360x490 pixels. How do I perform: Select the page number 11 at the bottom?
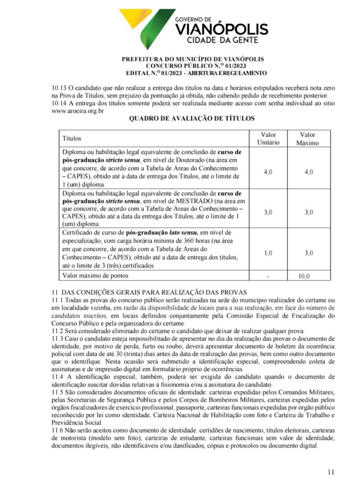tap(331, 472)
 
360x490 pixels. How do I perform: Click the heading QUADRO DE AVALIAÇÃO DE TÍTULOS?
tap(191, 118)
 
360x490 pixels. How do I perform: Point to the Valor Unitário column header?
tap(268, 139)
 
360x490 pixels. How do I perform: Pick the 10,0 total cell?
tap(304, 276)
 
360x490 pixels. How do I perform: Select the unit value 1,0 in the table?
tap(268, 253)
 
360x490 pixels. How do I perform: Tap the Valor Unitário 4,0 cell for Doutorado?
tap(268, 172)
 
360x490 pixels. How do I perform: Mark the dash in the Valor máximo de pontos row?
tap(268, 276)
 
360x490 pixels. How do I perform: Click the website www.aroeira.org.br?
tap(78, 111)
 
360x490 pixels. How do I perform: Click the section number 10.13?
tap(59, 88)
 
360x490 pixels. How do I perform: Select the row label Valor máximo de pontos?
tap(96, 276)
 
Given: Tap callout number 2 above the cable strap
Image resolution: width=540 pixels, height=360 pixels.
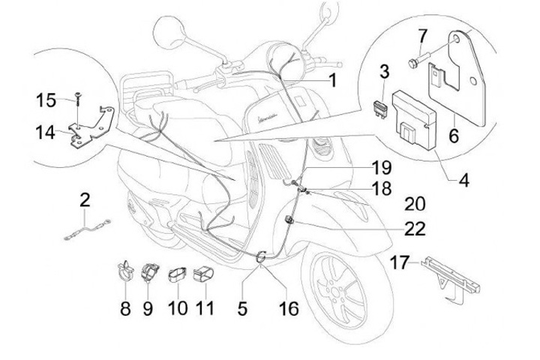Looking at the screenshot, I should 85,200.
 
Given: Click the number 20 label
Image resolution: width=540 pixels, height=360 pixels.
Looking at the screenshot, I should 414,203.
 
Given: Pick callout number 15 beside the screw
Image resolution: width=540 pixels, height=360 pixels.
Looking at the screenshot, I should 46,99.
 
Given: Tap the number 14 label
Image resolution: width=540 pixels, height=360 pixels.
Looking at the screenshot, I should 45,133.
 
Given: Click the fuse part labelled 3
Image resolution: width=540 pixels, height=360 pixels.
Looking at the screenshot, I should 380,106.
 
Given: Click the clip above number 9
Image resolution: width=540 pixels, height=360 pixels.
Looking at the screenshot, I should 149,272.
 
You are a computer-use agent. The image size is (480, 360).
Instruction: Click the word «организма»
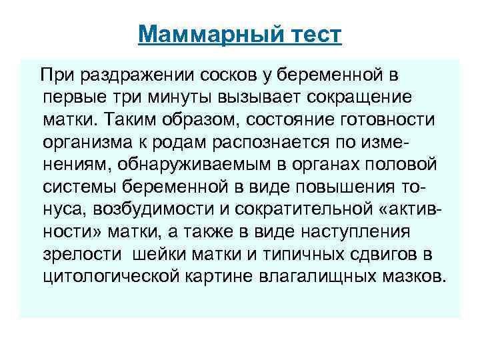tap(91, 142)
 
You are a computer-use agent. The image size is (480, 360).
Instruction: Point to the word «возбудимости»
tap(152, 210)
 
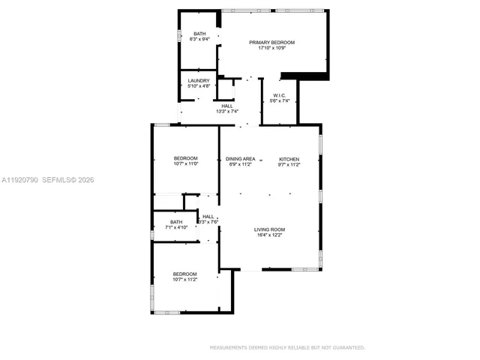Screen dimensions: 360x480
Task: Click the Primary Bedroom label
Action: pyautogui.click(x=272, y=43)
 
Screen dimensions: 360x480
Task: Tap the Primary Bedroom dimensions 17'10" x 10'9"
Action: pyautogui.click(x=272, y=49)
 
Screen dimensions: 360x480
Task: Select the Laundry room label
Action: pyautogui.click(x=199, y=80)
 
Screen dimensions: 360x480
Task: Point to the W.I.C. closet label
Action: pyautogui.click(x=280, y=95)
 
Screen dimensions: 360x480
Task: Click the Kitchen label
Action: pyautogui.click(x=290, y=158)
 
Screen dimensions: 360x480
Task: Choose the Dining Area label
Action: pyautogui.click(x=241, y=158)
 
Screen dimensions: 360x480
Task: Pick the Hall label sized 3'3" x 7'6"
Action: pyautogui.click(x=208, y=217)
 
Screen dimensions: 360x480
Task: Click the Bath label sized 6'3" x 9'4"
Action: pyautogui.click(x=200, y=34)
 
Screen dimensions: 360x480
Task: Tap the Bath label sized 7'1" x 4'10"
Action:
···
> [Your objective]
Rewrite the material from the line with "360x490 pixels. How do I perform: Mark" up to and including the line with "tap(59, 88)", changing "website" to "web address" and leaving everything else untouched.

> [Exercise result]
360x490 pixels. How do I perform: Mark the dash in the Valor máximo de pontos row?
tap(268, 276)
 
360x490 pixels. How do I perform: Click the web address www.aroeira.org.br?
tap(78, 111)
 
360x490 pixels. How do I perform: Click the section number 10.13?
tap(59, 88)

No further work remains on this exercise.